Two young quarterbacks learning on the fly together is a different approach. But it’s one that so far has worked well for the Washington Redskins with rookies Robert Griffin III and Kirk Cousins, and the Cleveland Browns with rookie Brandon Weeden and third-year player Colt McCoy.

For the Redskins, drafting Griffin and Cousins in April allowed them to pick up the playbook and much more at the same time.

“We’ve been going through this experience, this rookie experience since Day One when we showed up together,” Cousins said. “We’ve both been rookies, we’ve both had to learn a lot when it comes to living the NFL life. We have done that together. … I see him more than I see anybody in my life because of how many hours we’re here, because we’re both rookies. We do spend a lot of time together trying to help one another.”
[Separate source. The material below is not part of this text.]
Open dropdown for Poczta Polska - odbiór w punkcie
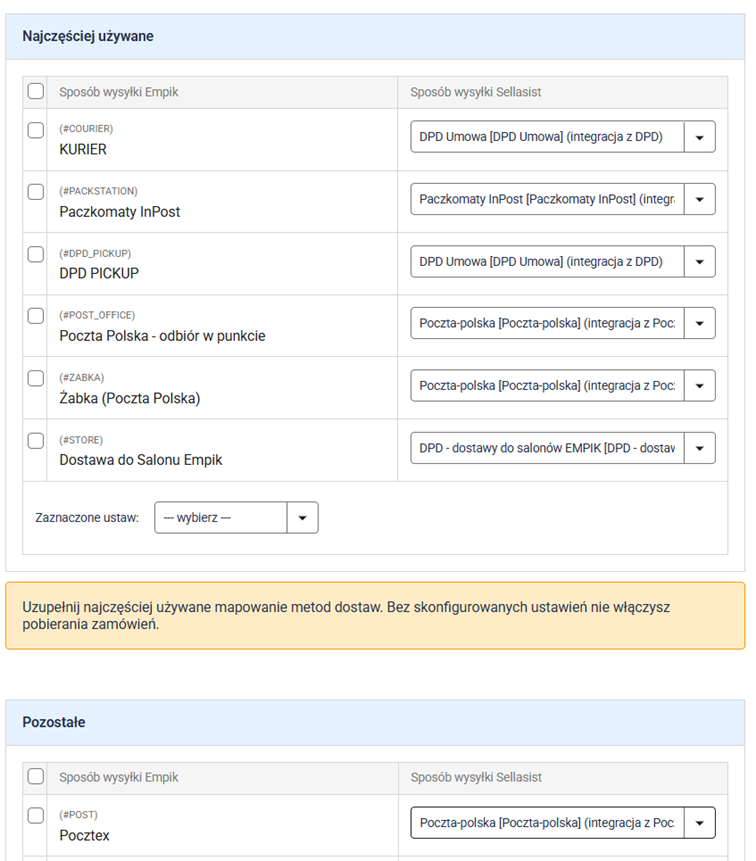Image resolution: width=756 pixels, height=861 pixels. (x=699, y=323)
Even though there’s a question who will start Sunday in Cleveland given that Griffin is questionable with a right knee injury, there was no debate about who the Redskins‘ guy was all along. Cousins has said all the right things about wanting to take advantage of his opportunities to prove to someone, be it in Washington or elsewhere in the league, that he could start full-time.
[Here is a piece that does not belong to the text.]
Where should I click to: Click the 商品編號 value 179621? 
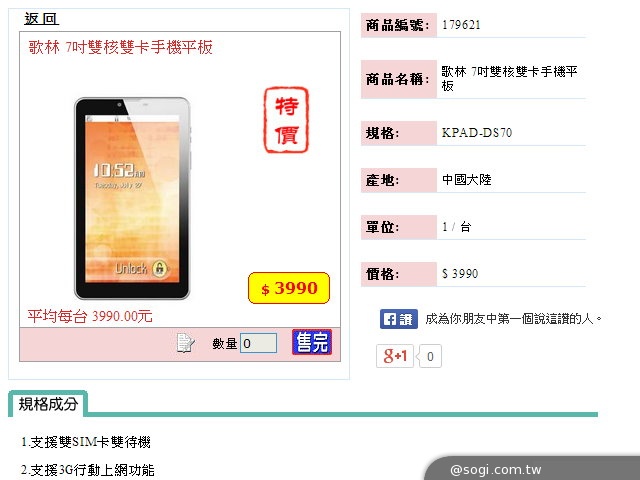461,25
But that didn’t stop him from cultivating a good working relationship with Griffin and picking up parts of his game and even some study habits.

“Well, I think it’s been great for both quarterbacks to come in because they feed off each other. They’re both students of the game,” coach Mike Shanahan said. “They’re both extremely bright. They have great work ethic, all the intangibles that you’re looking for in a quarterback, and they have that type of work ethic and work together.”

Cousins said it was a “unique” situation to have rookies in the top two spots on the depth chart, but that hasn’t hampered either one’s development. Griffin, at least up until this week while dealing with a Grade 1 sprain of the lateral collateral ligament in his right knee, took the majority of the reps in practice.

But Cousins‘ presence still means something.

“I think it’s a great situation,” offensive coordinator Kyle Shanahan said. “When you got guys who are very competitive but really good people, smart people, they really do push each other. I think they bring the most out of each other.”

Mike Shanahan said Cousins really didn’t have a choice but to accept his role when drafted, but it might’ve been hard to envision his handling the situation this well.

“It worked out like Coach wanted it to. You’ve got two guys coming in, so we’re both having to learn the system,” Griffin said. “Both of us learn it in different ways, and it’s just been a great relationship with me, Kirk and then Rex [Grossman], the two young guys and the 10-year vet.”

In Cleveland, Weeden, the 22nd pick in the draft, is getting his tutorial from McCoy, the Browns‘ starter last season. McCoy is just 25, but he had 21 games’ worth of experience coming in.

“He’s able to help me out throughout the game and throughout the week of practice,” Weeden said. “Colt has been helpful. He’s helped prepare me week in and week out.”

Like Griffin with the Redskins, Weeden was handed the keys to the Browns‘ offense. So McCoy’s job as the backup is a bit different than Cousins‘.